My doctor was wrong about that. I'd had a kidney stone; it must have liberated itself sometime the day before, up near the lake. The kidney scan I'd have the next day would confirm that no stone was present, although slight damage to the tissue in my right kidney seemed to show a stone had passed that way.
The View South as We Descend
I gave myself two days to unwind from the trip, putting away the gear and washing my clothes. For the next four days, I pedaled my bike over 90 miles. On the fifth day, I pedaled over to Mike's Bike Shop, for the Monday night ride to Ballona Creek. There were even more riders than usual, several of the regulars and some new cyclists. With the exception of Mike, 14 years my junior, and a new rider who was 53, it was the usual young crowd.
I let accidentally let slip on purpose that I'd passed a kidney stone a few days before, and hadn't ridden much in the past couple of weeks, intimating I was an ancient wreck of a rider.
We pushed off about 7 p.m., in the gathering darkness, and rolled five miles toward the bike path.
I rode off the back of the pack most of the way. And once we regrouped at the path, and began riding west, into the night, I held back again, staying always on the wheels of, rather than in front of, Zo, Mike and Sean, who again had pulled to the front.
Looking Back up the Bike Path on an Earlier Ride
The bike path dipped below several bridges spanning the creek. Each dip meant a short, steep climb back to level concrete. While some riders will start to fall back after a series of these little climbs, none of the four of us tonight seemed to tire.
Well after the last dip, the bike path reached the eastern edge of the marina, perhaps 2,000 yards from the finish at the bridge, open only to cyclists and pedestrians. With the end dimly in sight, I was right on Mike's wheel, who trailed Zo by the same distance; Sean was just behind me. As Zo began to ramp up the tempo, Mike kept up the pace, and I hung on, too, waiting until I thought I could wait no more, until I thought I could jump and hold the pace, whatever it would be, until the end of the ride.
It was Zo who cracked the whip first, though, leaping up off his saddle and smashing down on his pedals. Mike and I followed suit. Swinging left, I started to come up on the two riders. I felt surprising strong; by staying in their wind shadow, Zo, and to a lesser extent Mike, had saved me a fair amount of energy.
Relaxing at the Bridge
Perhaps I might have passed the other two. Looming up out of the darkness, though, was the silhouette of a pedestrian – no light! – blocking my way. I swung back behind Mike, and a little gap opened between the two riders in front of me, and I was riding into the wind. As I started to swing to the right, to try and pass again, a blur of a rider shot past me. It wasn't Sean, but Sean was right behind the other rider.
"You need to slow down. Take it easy." You're old, you're mortal.

> _TASK OBJECTIVE_:
Please copy the stretch of the cycling account from "I let accidentally" through "of a rider.". The lines that come next have nothing to do with the cycling account.

> _GIVEN RECORDS_:
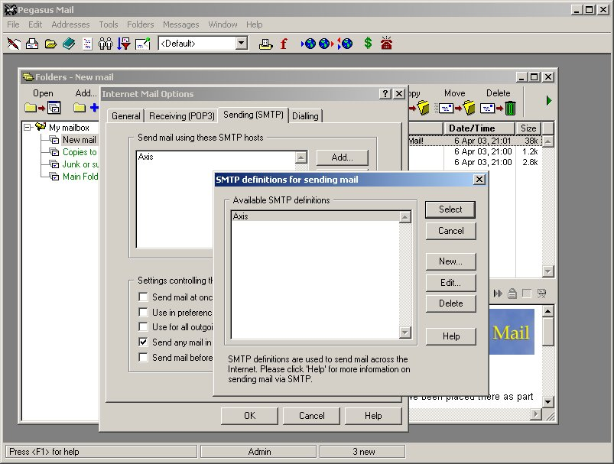Click the green trash can Delete icon

click(510, 109)
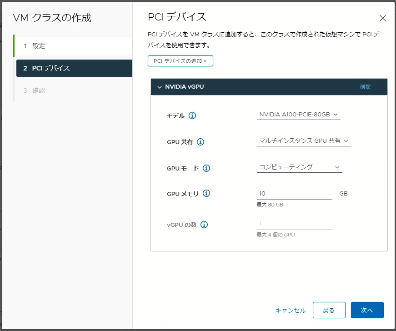Click the キャンセル link
The height and width of the screenshot is (331, 396).
click(291, 310)
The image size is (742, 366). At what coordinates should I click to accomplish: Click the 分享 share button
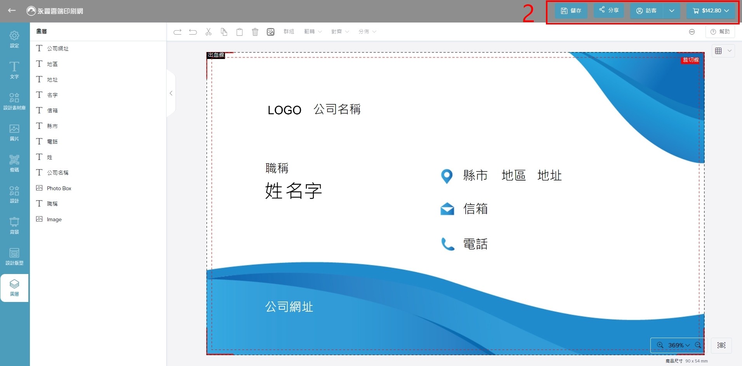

> _EXPECTED OUTPUT_:
I let accidentally let slip on purpose that I'd passed a kidney stone a few days before, and hadn't ridden much in the past couple of weeks, intimating I was an ancient wreck of a rider.